Please return only the lines from the one showing "This screenshot has width=1024, height=872." to the end of the entries, keeping both ends and dropping every picture.
(Supplied material begins)
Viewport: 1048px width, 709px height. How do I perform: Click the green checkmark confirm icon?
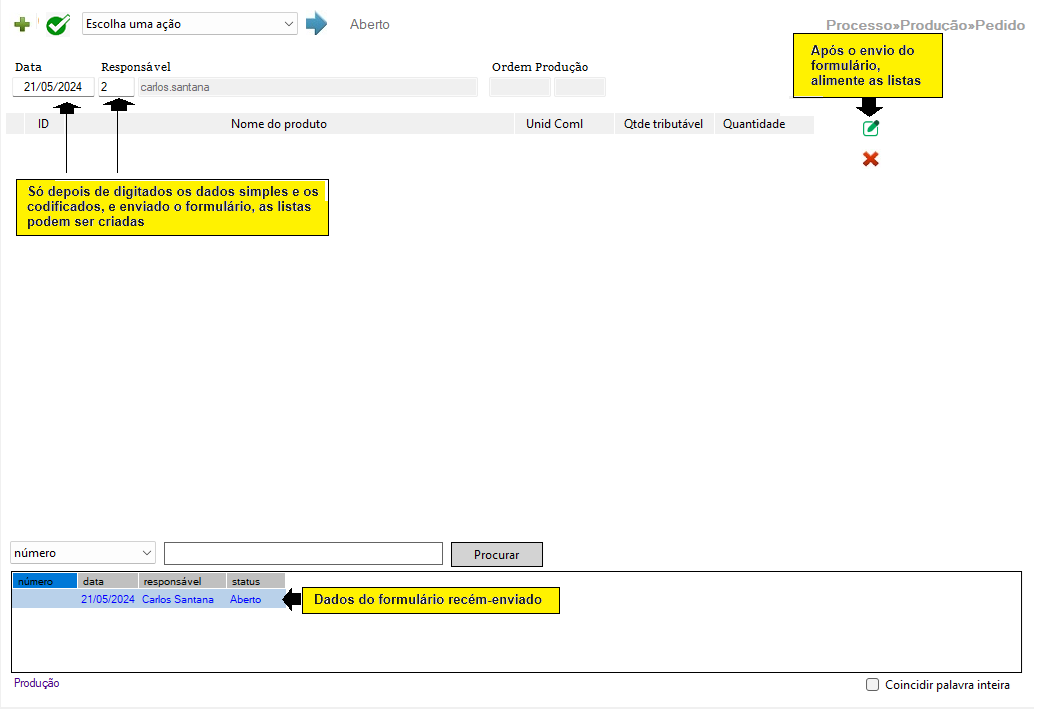point(57,25)
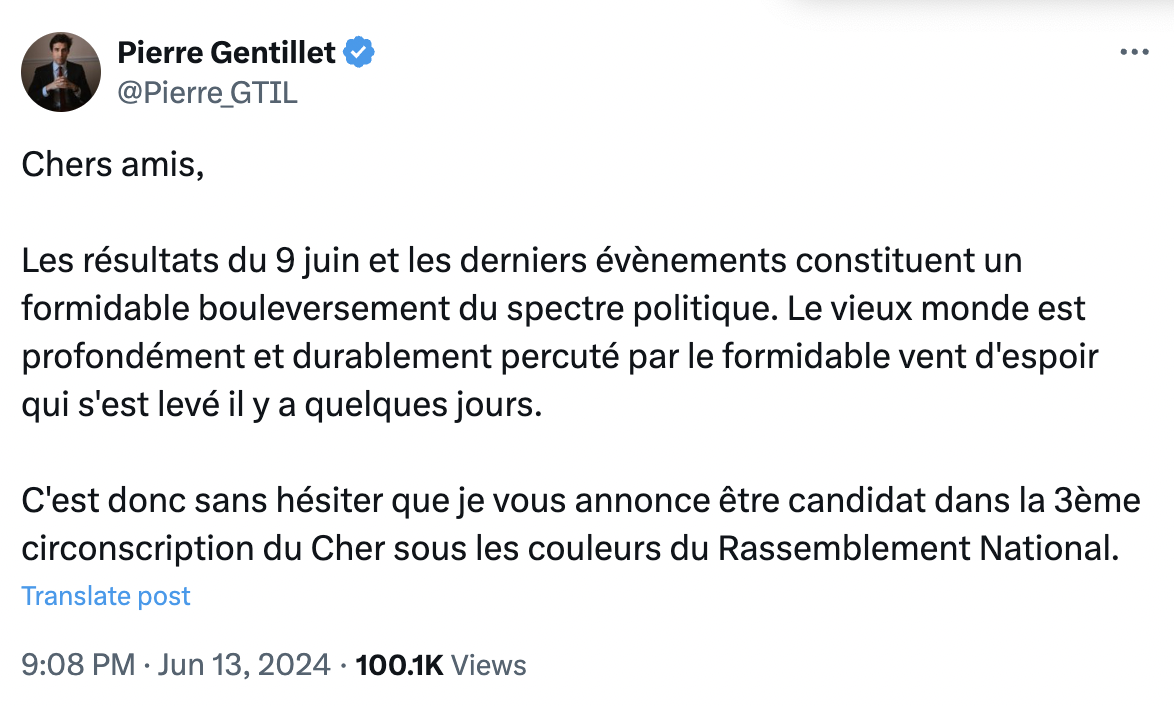Click the Translate post link
This screenshot has height=706, width=1174.
click(106, 596)
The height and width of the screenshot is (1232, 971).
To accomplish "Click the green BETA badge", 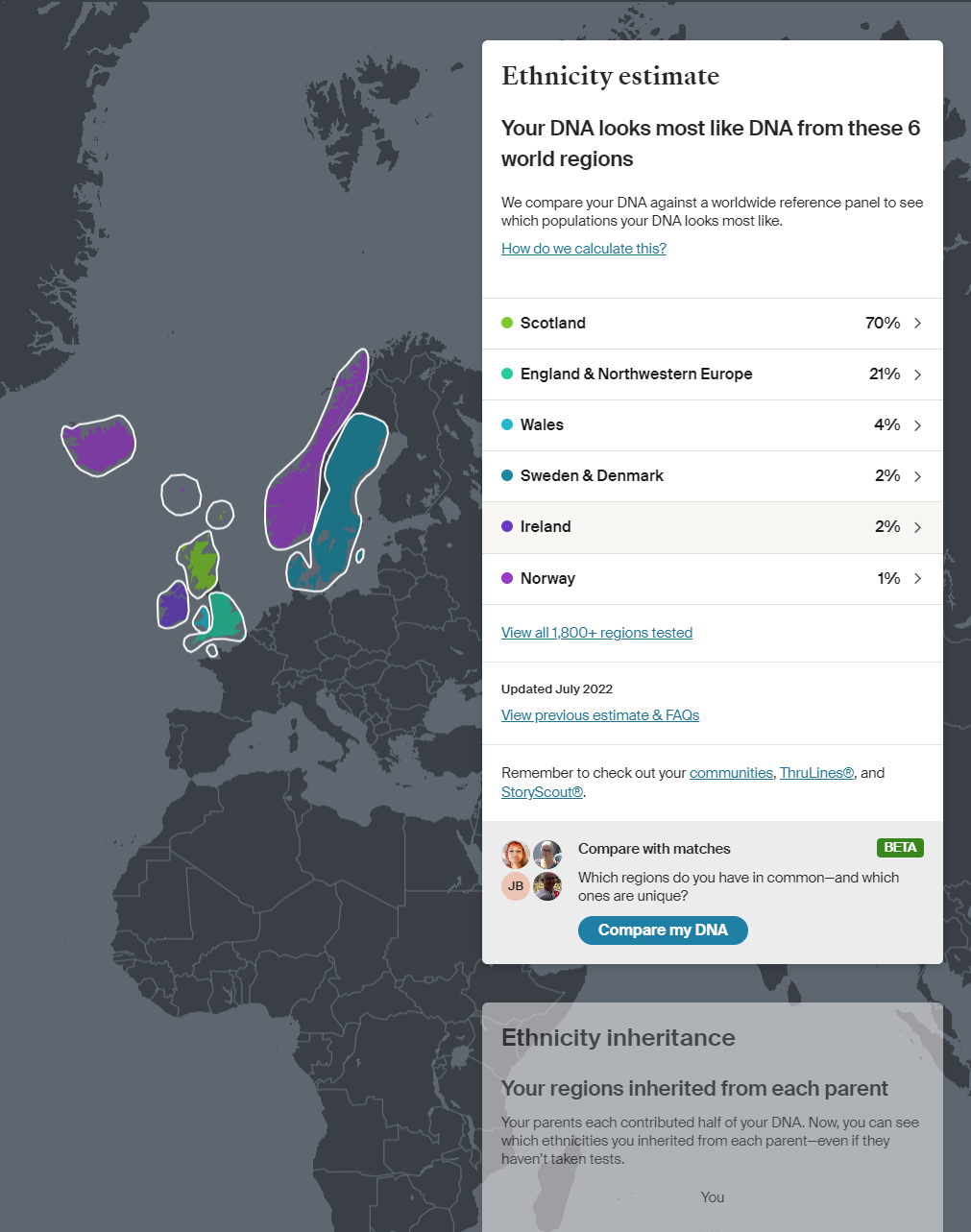I will point(900,848).
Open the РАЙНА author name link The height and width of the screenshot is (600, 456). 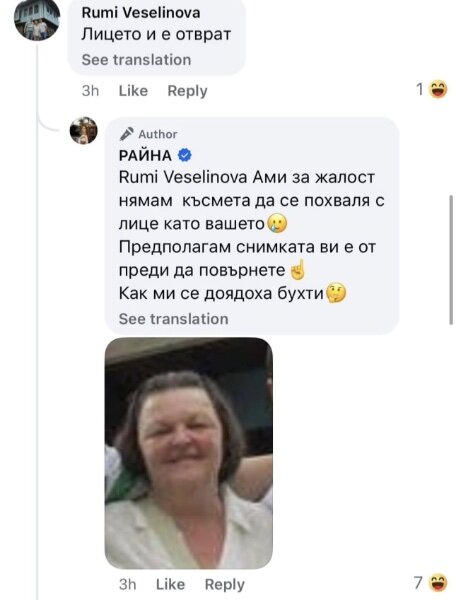[x=145, y=155]
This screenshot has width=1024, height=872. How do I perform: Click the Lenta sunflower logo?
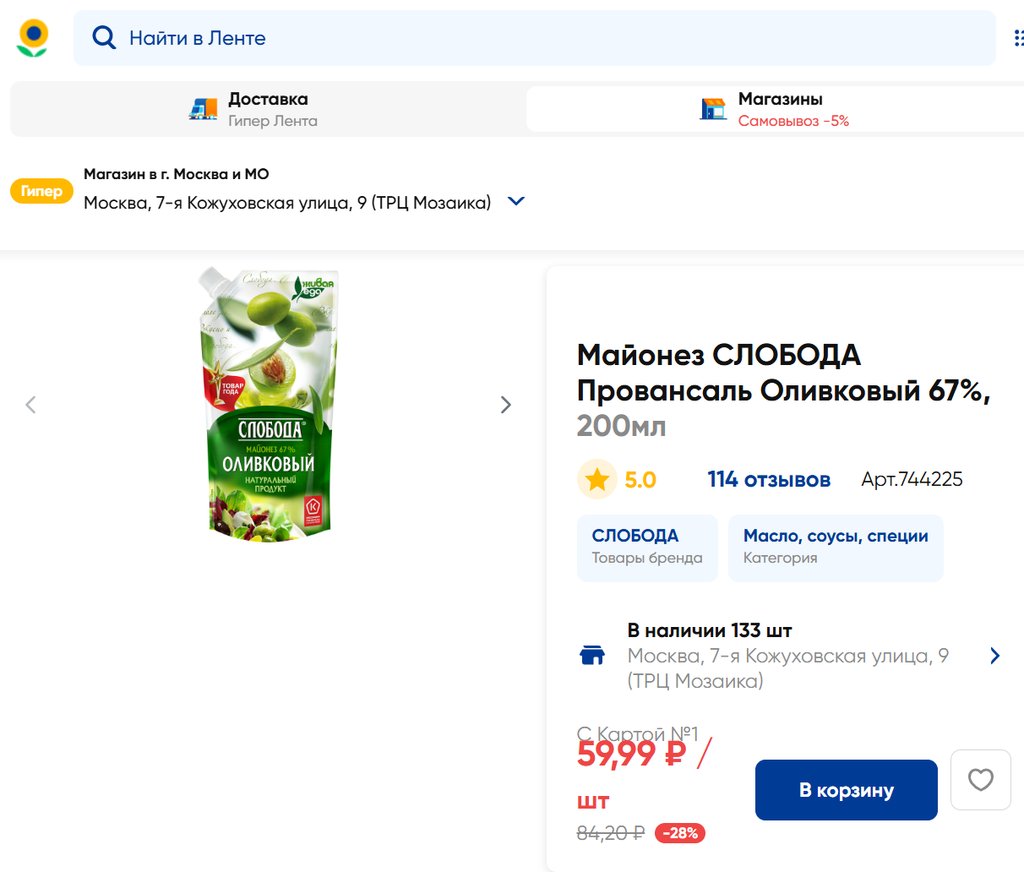pyautogui.click(x=33, y=38)
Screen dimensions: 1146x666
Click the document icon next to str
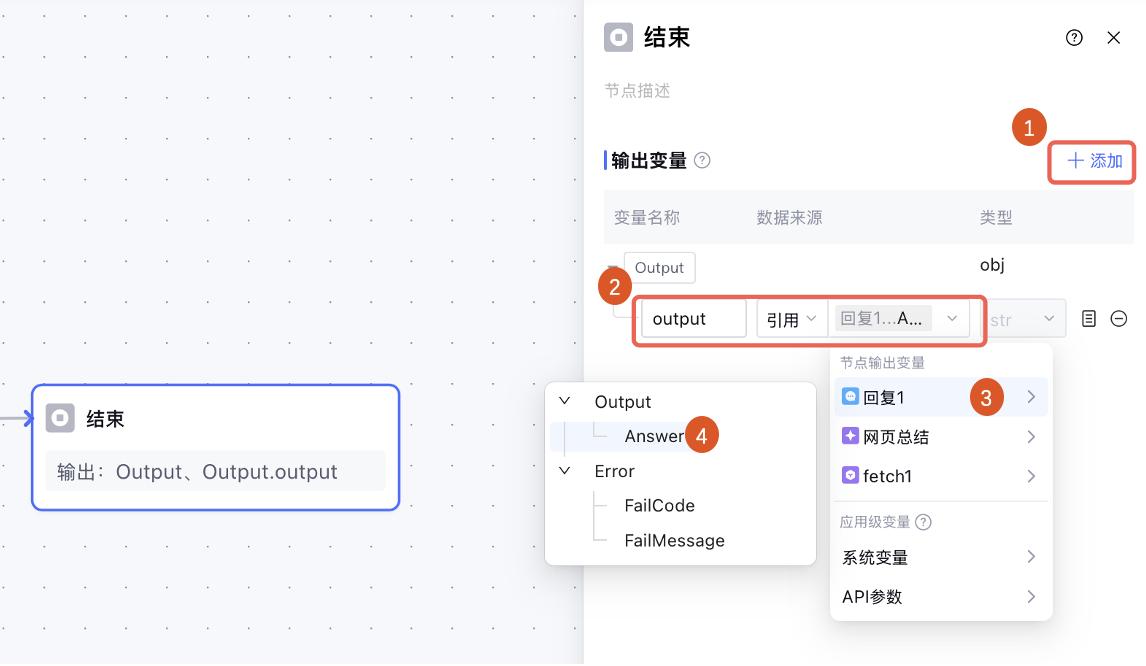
(Supplied material ends)
» **Solution to the exercise**:
This screenshot has width=1024, height=872. How do I perform: Click the Lenta sunflower logo?
pyautogui.click(x=33, y=38)
Screen dimensions: 1146x666
Click the document icon next to str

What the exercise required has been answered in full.